_WHAT TO WORK ON_: Please give the print title that the PsycInfo article names as the predecessor of the database.

START DOCUMENT EXCERPT

PsycInfo
- Producer: American Psychological Association (United States)
- History: since 1967

Access
- Providers: APA PsycNet and third-party vendors
- Cost: Subscription

Coverage
- Disciplines: Psychology
- Record depth: Index & abstract
- Format coverage: Journal articles, books, dissertations
- Temporal coverage: since 1887
- Geospatial coverage: Worldwide
- Update frequency: Weekly

Print edition
- Print title: Psychological Abstracts
- Print dates: 1927-2006
- ISSN: 0033-2887

Links
- Website: www.apa.org/pubs/databases/psycinfo/index.aspx
- Title list(s): www.apa.org/pubs/databases/psycinfo/coverage.aspx

= PsycInfo =

American psychologic bibliographic database

PsycInfo (formerly stylized PsycINFO) is a database of abstracts of literature in the field of psychology. It is produced by the American Psychological Association and distributed on the association's APA PsycNet and through third-party vendors. It is the electronic version of the defunct Psychological Abstracts. In 2000, it incorporated PsycLIT which had been published on CD-ROM.

PsycInfo contains citations and summaries since 1887 of journal articles, book chapters, books, and dissertations.

== Overview ==
The database, which is updated weekly, contained over 3.5 million records as of October 2013. Approximately 175,000 records were added to the database in 2012.

== Coverage ==
More than 2,540 peer-reviewed journal titles are included in the database, and they make up 78% of the overall content. Journals are included if they are archival, scholarly, peer-reviewed, and regularly published with titles, abstracts, and keywords in English. As of October 2013, over 1,700 journal titles were included in their entirety (i.e. "cover to cover"). Articles were selected for psychological relevance from the remaining titles.

Chapters from authored and edited books make up 11% of database, while entire authored and edited books make up 4% of the database. Books are selected if they are scholarly, professional, or research-based, English-language, published worldwide, and relevant to psychology.

Dissertations are selected from Dissertation Abstracts International (A and B), and make up 10% of database. They are selected on basis of classification in DAI in sections with psychological relevance. The database contains abstracts in dissertation records starting from 1995.

Publications from at least 50 countries are included, with journals in more than 27 languages, and non-English titles in Roman alphabets since 1978.

== Record contents ==
Each record contains a bibliographic citation, abstract, index terms from the Thesaurus of Psychological Index Terms, keywords, classification categories, population information, the geographical location of the research population, and cited references for journal articles, book chapters, and books, mainly since 2001. Records of books include the book's table of contents.

END DOCUMENT EXCERPT
START RECORD EXTRACTS

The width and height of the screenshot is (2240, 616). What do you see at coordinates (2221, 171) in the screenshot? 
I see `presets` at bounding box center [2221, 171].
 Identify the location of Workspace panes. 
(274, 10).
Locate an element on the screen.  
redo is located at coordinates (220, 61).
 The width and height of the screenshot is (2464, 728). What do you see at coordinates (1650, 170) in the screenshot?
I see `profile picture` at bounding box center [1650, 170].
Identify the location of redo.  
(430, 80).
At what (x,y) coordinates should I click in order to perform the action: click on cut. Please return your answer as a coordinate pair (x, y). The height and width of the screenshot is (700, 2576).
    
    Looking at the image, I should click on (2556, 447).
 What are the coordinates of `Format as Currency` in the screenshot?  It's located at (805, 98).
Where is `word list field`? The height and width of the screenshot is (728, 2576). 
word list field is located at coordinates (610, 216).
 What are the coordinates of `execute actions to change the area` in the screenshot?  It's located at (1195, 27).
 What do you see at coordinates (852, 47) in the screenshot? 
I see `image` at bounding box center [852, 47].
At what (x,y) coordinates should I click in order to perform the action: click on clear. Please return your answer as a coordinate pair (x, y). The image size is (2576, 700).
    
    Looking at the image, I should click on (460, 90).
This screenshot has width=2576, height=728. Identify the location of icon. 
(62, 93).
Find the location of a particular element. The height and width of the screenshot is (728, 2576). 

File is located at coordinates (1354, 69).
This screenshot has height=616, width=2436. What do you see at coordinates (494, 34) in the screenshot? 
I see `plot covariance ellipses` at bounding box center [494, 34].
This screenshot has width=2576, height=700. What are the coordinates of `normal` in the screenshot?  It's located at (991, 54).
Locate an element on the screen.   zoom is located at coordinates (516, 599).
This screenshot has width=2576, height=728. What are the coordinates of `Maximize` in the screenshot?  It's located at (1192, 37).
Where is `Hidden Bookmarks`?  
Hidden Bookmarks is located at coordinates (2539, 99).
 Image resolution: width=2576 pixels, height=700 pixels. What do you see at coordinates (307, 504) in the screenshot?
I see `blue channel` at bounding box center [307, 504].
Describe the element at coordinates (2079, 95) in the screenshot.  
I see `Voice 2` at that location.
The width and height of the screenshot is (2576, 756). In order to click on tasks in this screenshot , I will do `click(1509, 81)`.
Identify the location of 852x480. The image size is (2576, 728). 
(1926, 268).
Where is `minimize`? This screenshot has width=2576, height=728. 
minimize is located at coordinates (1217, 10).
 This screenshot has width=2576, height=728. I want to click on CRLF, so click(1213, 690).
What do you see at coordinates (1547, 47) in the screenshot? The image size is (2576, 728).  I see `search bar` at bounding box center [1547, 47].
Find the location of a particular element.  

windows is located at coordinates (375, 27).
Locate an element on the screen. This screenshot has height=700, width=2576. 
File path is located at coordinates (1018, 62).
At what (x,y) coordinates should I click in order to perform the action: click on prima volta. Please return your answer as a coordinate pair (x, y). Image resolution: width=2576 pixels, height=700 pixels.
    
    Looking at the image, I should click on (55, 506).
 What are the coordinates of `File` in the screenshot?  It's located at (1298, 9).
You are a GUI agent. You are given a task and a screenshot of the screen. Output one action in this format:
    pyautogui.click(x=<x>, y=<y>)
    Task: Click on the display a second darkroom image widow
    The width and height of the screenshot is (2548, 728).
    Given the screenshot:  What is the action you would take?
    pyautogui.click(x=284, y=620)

END RECORD EXTRACTS

_SOLUTION FOR THIS EXERCISE_: Psychological Abstracts